» Excerpted text
○ ○ ○ ○ ○ ○ ○

A growing number of Apple users are reporting a frustrating issue: their devices repeatedly prompt them to sign in to their Apple ID, accept the password, and then immediately ask for it again. The loop can affect iCloud, the App Store, iMessage, and FaceTime all at once, leaving the device technically signed in but functionally broken. Discussions in the Apple Support Community show the problem hitting users across macOS Sonoma, macOS Sequoia, iOS 17, and iOS 18, often after a system update, a password change, or a switch between Wi-Fi networks.
This guide walks through what triggers the Apple ID sign-in loop, the fixes that work most reliably, and when it is time to escalate to Apple directly.
What Causes This Issue
The sign-in loop is rarely caused by a wrong password. In most reported cases, the credentials are correct but the device cannot complete the authentication handshake with Apple’s identity servers. Several underlying triggers have been identified:
- Expired authentication tokens stored in the keychain that the system cannot refresh silently.

○ ○ ○ ○ ○ ○ ○

» Information given

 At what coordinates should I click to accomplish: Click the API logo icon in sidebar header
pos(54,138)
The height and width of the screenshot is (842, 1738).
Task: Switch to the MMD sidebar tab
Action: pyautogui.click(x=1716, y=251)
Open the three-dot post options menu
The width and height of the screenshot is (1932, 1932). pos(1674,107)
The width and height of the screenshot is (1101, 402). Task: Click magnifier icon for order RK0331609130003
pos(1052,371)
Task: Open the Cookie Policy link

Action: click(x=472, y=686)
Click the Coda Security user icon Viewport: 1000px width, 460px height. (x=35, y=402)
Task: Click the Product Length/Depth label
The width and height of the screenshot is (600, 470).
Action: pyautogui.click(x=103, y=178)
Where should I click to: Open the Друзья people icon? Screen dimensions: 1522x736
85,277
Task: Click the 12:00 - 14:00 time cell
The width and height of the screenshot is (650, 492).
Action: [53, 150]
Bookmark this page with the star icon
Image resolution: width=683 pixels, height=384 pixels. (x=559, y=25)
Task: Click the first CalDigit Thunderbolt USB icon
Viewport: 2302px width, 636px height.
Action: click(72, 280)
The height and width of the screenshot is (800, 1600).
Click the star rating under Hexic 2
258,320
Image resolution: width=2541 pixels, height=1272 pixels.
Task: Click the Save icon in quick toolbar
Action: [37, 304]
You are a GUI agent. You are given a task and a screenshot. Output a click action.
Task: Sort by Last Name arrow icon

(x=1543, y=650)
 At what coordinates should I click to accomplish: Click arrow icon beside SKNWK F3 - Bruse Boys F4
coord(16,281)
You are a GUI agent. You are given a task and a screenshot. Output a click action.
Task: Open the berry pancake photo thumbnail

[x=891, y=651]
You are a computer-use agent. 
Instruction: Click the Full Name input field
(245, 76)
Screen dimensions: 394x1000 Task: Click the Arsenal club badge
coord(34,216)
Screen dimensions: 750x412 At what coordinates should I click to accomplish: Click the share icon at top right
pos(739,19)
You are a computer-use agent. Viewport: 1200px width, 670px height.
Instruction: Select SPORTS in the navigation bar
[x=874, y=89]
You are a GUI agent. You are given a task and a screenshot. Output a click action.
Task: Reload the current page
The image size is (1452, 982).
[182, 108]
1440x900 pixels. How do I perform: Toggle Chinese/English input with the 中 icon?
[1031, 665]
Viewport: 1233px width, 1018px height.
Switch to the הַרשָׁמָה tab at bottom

○ ○ ○ ○ ○ ○ ○

» What this exercise asks
1: Please repeat a passage of the Apple ID sign-in loop guide, swapping "frustrating" for "persistent". Begin at "A growing number" and stop after "between Wi-Fi networks.".
2: According to the Apple ID sign-in loop guide, what is rarely the cause of the loop?
3: Carry the Apple ID sign-in loop guide forward from its last line.
The data isn't needed for any of this.

» Solved tasks
1:
A growing number of Apple users are reporting a persistent issue: their devices repeatedly prompt them to sign in to their Apple ID, accept the password, and then immediately ask for it again. The loop can affect iCloud, the App Store, iMessage, and FaceTime all at once, leaving the device technically signed in but functionally broken. Discussions in the Apple Support Community show the problem hitting users across macOS Sonoma, macOS Sequoia, iOS 17, and iOS 18, often after a system update, a password change, or a switch between Wi-Fi networks.

2: A wrong password.

3:
- A recent Apple ID password change that did not propagate to every service on the device.
- Corrupted entries in the iCloud preference files on macOS, particularly after an interrupted update.
- Two-factor authentication codes being requested faster than they can be entered, especially when multiple Apple devices are signed in to the same account.
- Network restrictions blocking Apple’s authentication endpoints, common on managed Wi-Fi, VPNs, or networks using strict DNS filtering.
- Date and time settings that have drifted out of sync, which causes certificate validation to fail.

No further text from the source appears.